Mentre la fotografia si prepara a catturare immagini invisibili per l’occhio umano e a scattare ologrammi proiettabili anche con lo smartphone, si festeggiano i 180 anni dalla sua nascita con il dagherrotipo. Messo a punto dal francese Louis Jacques Mandé Daguerre, il metodo venne presentato al pubblico il 7 gennaio del 1839 dallo studioso Francois Arago, all’Accademia francese di Scienze. Tuttavia, la prima fotografia nota era stata scattata nel 1827, da Joseph Nicéphore Niépce, con cui Daguerre aveva collaborato.
Niépce catturò l’immagine del panorama che vedeva dalla finestra della sua casa a Le Gras, utilizzando una lastra di rame di sua invenzione, che aveva ricoperto di una soluzione fotosensibile composta da bitume di Giudea. Da quest’idea nacque la tecnica della dagherrotipia che forniva un’unica copia positiva dell’immagine, non riproducibile, su supporto in rame su cui era applicato uno strato d’argento.

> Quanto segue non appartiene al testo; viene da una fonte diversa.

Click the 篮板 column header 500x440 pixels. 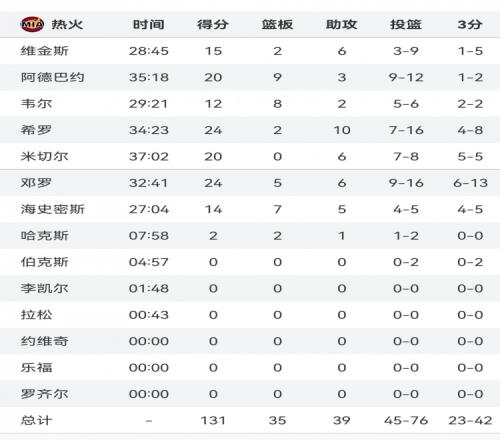point(277,24)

La fotografia analogica, che permetteva di ottenere una sorta di negativo riproducibile, invece, nacque qualche anno dopo, nel 1841 in Inghilterra: William Henry Fox Talbot creò il metodo chiamato calotipia e basato sull’utilizzo di un negativo di carta. Circa 50 anni dopo, nel 1888 nacquero la Kodak N.1 e la pellicola avvolgibile, che fecero diventare la fotografia un hobby possibile per chiunque. L’era dei rullini avvolgibili è durata circa un secolo ed è finita con l’arrivo delle foto digitali scattate da macchine fotografiche che utilizzano, al posto della pellicola fotosensibile, un sensore in grado di catturare l’immagine e che adesso sono installate in tutti gli smartphone.